D’abord, c’est l’occasion de recréer du lien. Après plusieurs semaines de coupure, les joueurs sont contents de se retrouver. Les nouvelles recrues s’intègrent beaucoup plus facilement quand l’ambiance est encore un peu « vacances ». On court, on transpire, mais il y a ce côté détendu des soirées d’été. Et puis, soyons clairs, c’est aussi le moment idéal pour faire fondre les quelques kilos superflus accumulés avec les bons barbecues de juin.

Côté terrain, la lumière du soir en été, c’est quand même autre chose que la grisaille de novembre. Ça donne une belle énergie pour attaquer le fond physique. Les bases de la saison se construisent maintenant. Si on attend mi-août pour commencer à courir, on sera à la traîne dès les premiers matchs de championnat. C’est mathématique.

Le revers de la médaille : attention à la surchauffe et aux terrains secs

Mais bon, il y a un « mais », et de taille : la température. Jouer au foot en pleine canicule, ce n’est pas une promenade de santé.

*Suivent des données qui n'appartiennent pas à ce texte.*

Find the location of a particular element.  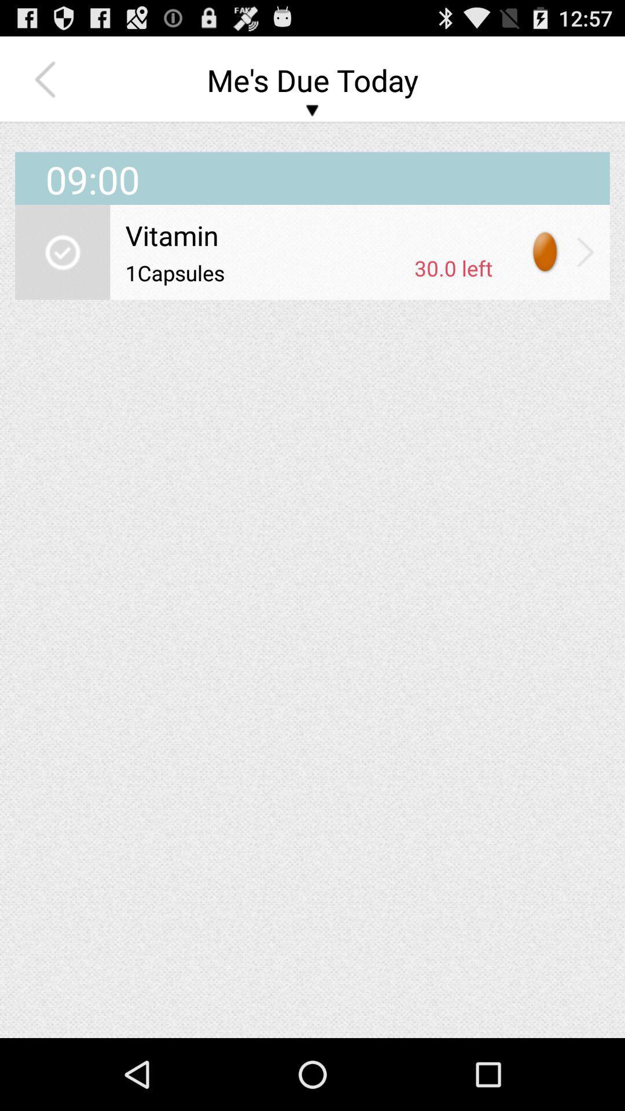

icon below vitamin icon is located at coordinates (453, 267).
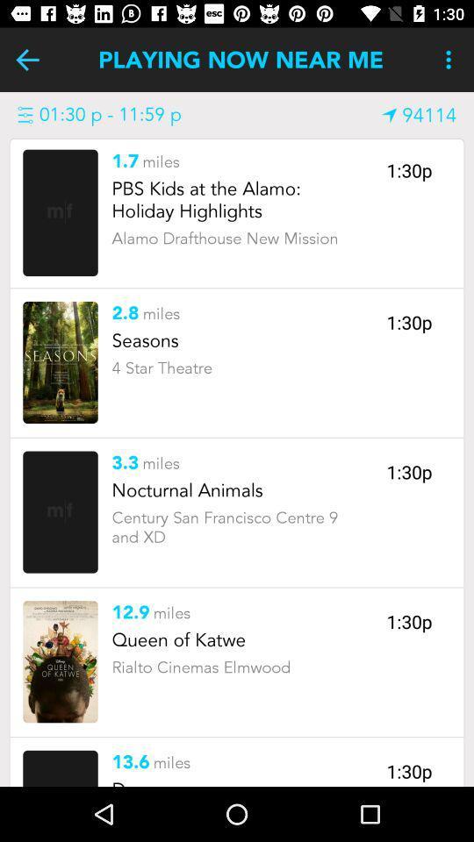 This screenshot has height=842, width=474. I want to click on movie selection, so click(60, 361).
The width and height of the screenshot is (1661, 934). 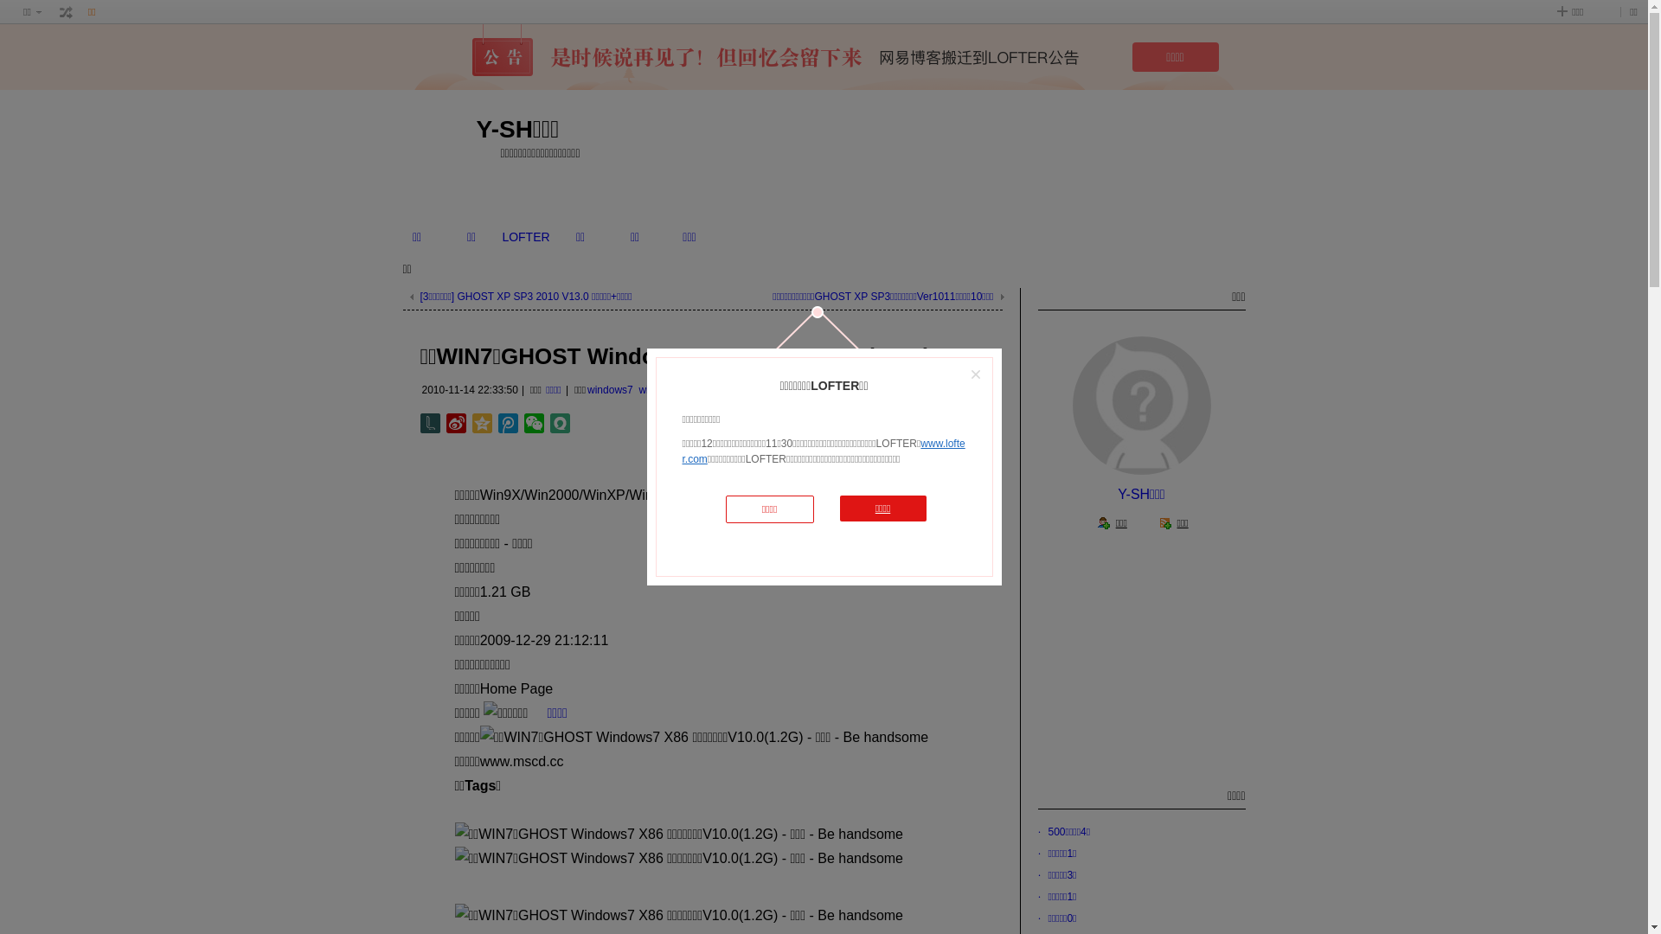 What do you see at coordinates (610, 390) in the screenshot?
I see `'windows7'` at bounding box center [610, 390].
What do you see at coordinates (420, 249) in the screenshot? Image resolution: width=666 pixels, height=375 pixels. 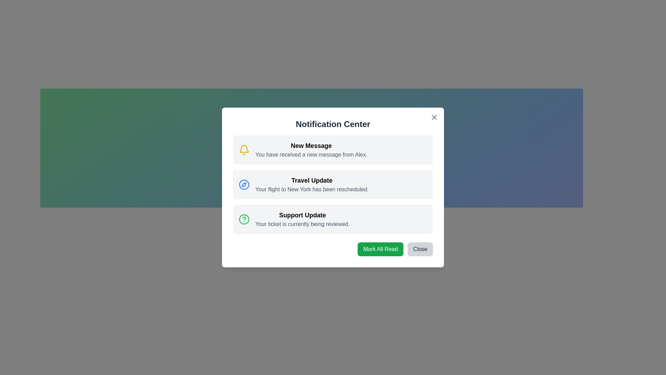 I see `the 'Close' button, which is a rectangular button with rounded corners and a gray background, located at the bottom-right corner of the modal window` at bounding box center [420, 249].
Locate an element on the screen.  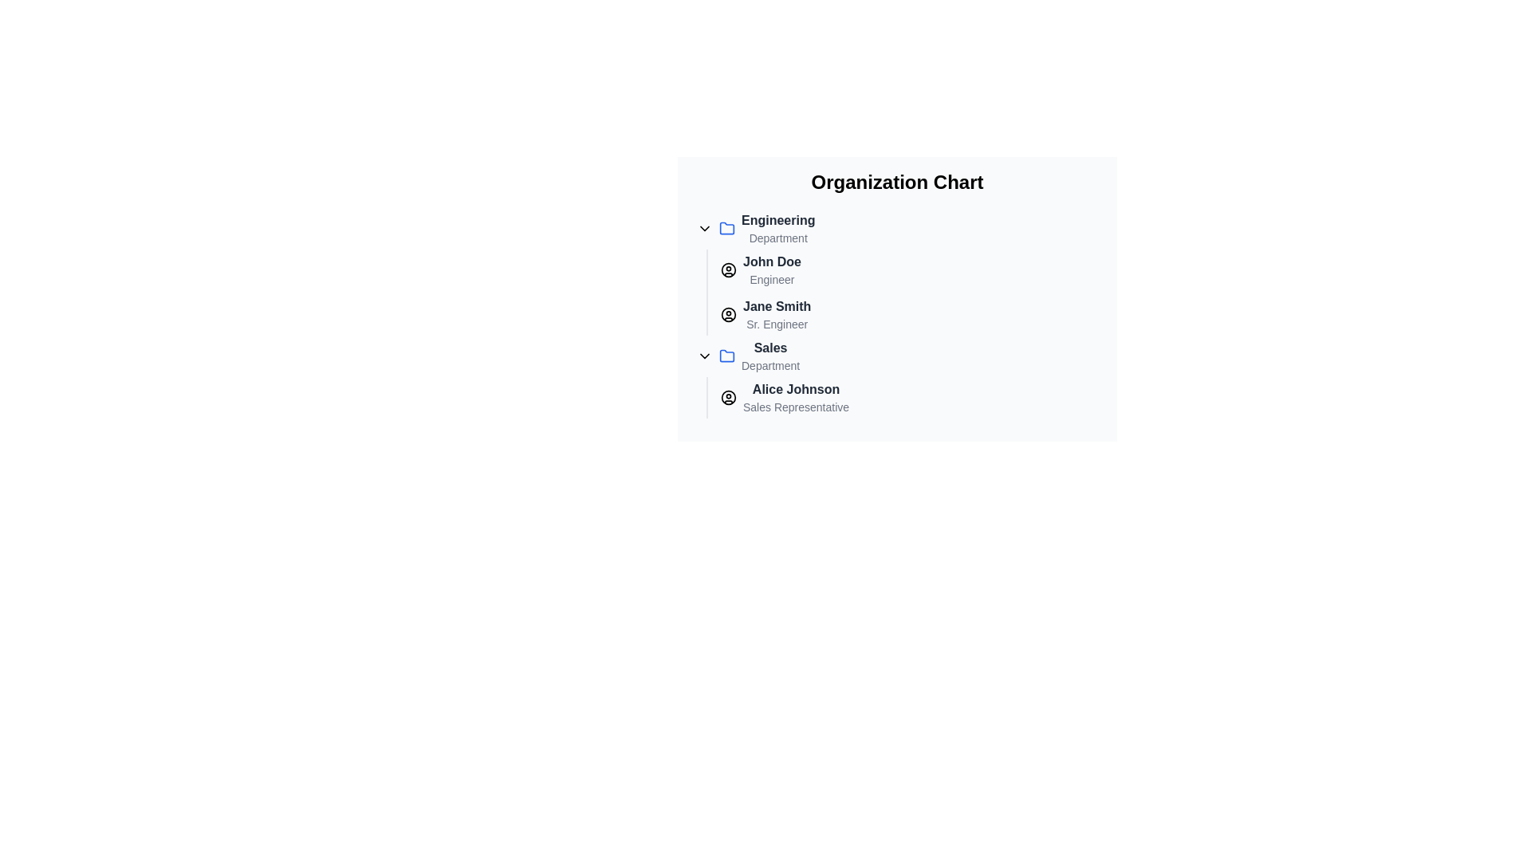
the Decorative SVG circle that represents a user icon in the organizational listing is located at coordinates (727, 314).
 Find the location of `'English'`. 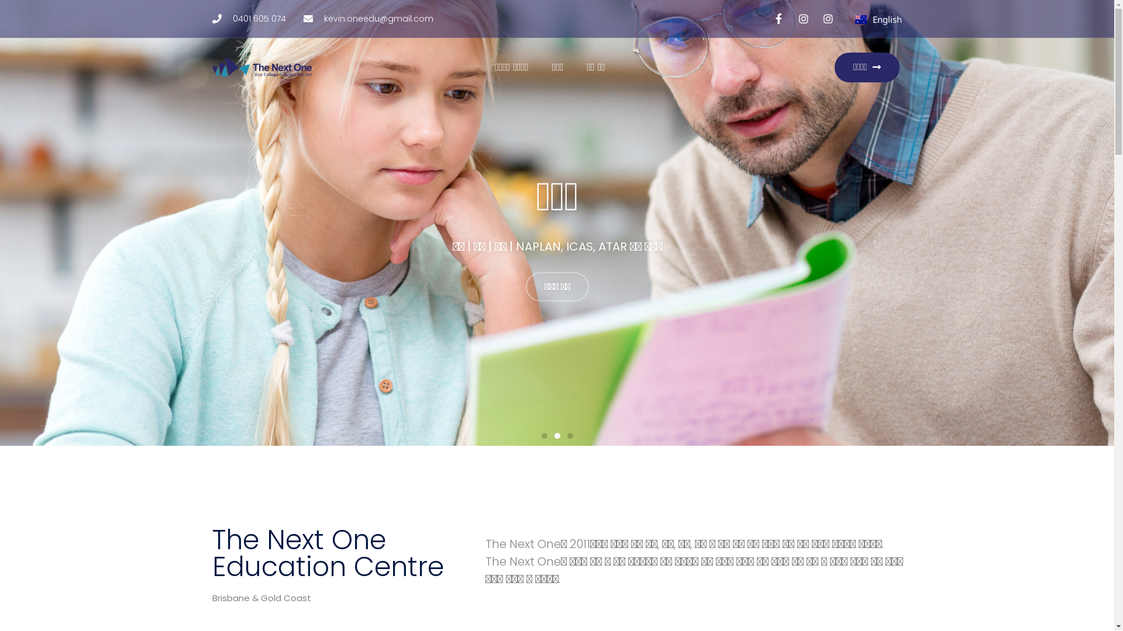

'English' is located at coordinates (878, 19).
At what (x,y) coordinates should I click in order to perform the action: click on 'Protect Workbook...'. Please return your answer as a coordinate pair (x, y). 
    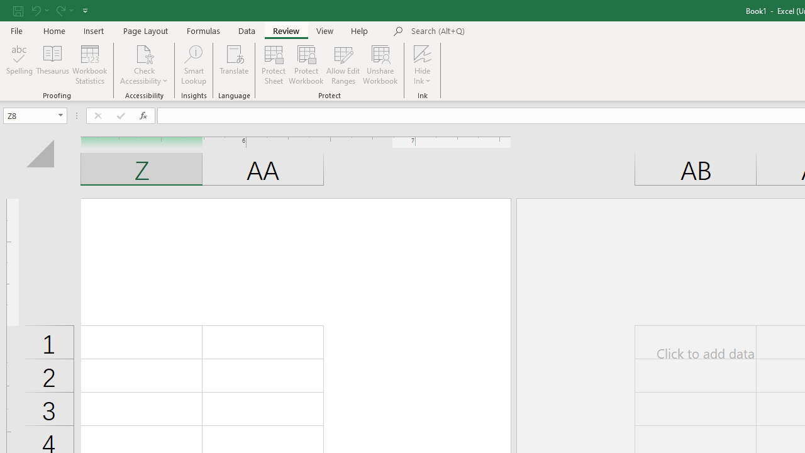
    Looking at the image, I should click on (306, 65).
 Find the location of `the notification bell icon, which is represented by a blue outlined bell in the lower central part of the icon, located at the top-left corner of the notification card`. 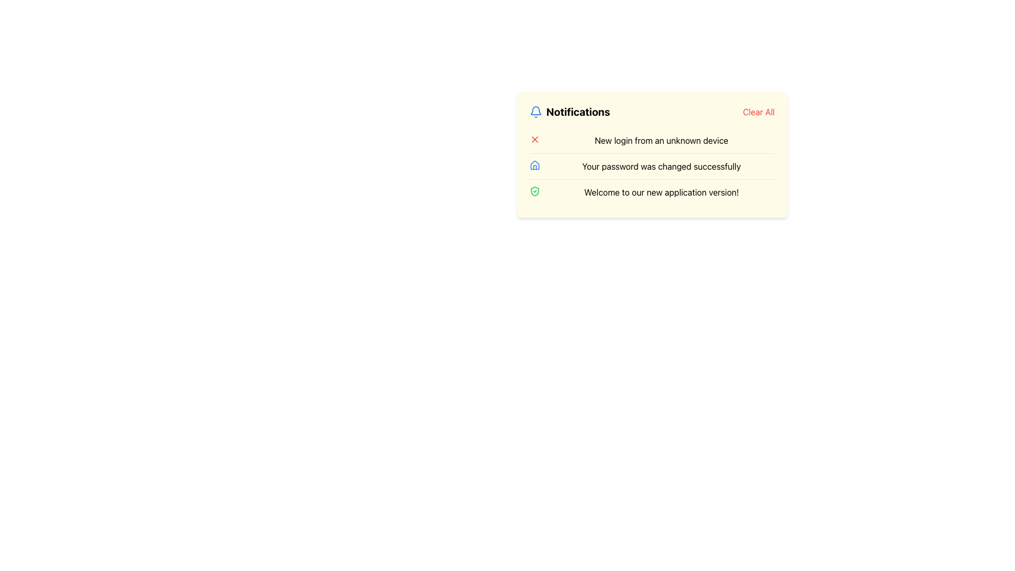

the notification bell icon, which is represented by a blue outlined bell in the lower central part of the icon, located at the top-left corner of the notification card is located at coordinates (536, 110).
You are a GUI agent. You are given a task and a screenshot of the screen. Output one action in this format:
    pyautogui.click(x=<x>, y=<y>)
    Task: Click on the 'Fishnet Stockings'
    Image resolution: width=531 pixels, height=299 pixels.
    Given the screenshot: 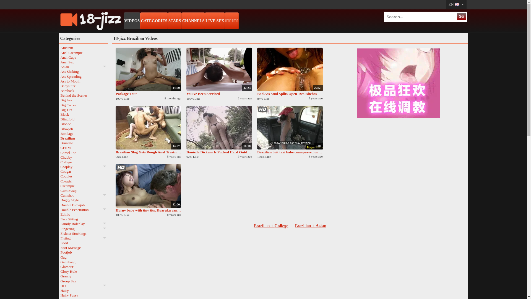 What is the action you would take?
    pyautogui.click(x=83, y=233)
    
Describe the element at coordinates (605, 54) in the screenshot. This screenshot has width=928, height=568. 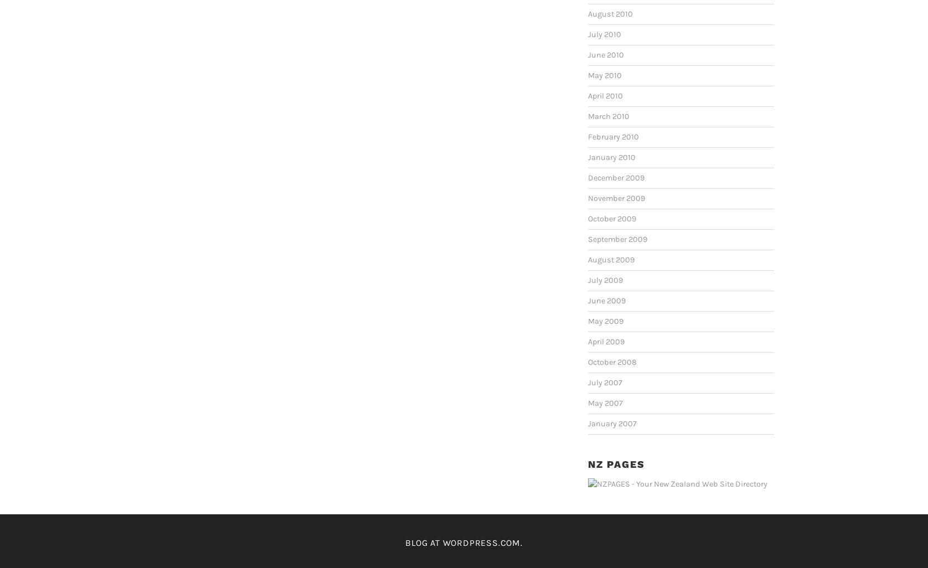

Puisque notre tout nouveau terrain synthétique ne sera opérationnel qu’en septembre (patience, on y est presque !), la reprise va se faire de manière classique. Et avec ce soleil de plomb qui tape depuis des jours, la pelouse naturelle souffre. L’herbe jaunit, la terre devient dure comme du béton, et chaque appui résonne dans les articulations. La chaleur remonte du sol et l’air devient vite étouffant. J’irai faire un tour jeudi pour voir comment ça se passe, mais je plains déjà les mollets et la plante des pieds de nos joueurs !

Les risques sont concrets : déshydratation rapide, crampes précoces, coups de chaleur, et surtout, un risque accru de blessures musculaires si les organismes sont trop sollicités alors qu’ils manquent d’eau. Les petits bobos de juillet, sur un terrain durci par la sécheresse, peuvent vite se transformer en claquages tenaces.

Faut-il craindre un contrecoup cet hiver ?

C’est une question que je me pose souvent, et je sais que le staff technique l’a en tête aussi. L’énergie qu’on brûle aujourd’hui sous 30 degrés, est-ce qu’on ne va pas la payer cash au mois de janvier ?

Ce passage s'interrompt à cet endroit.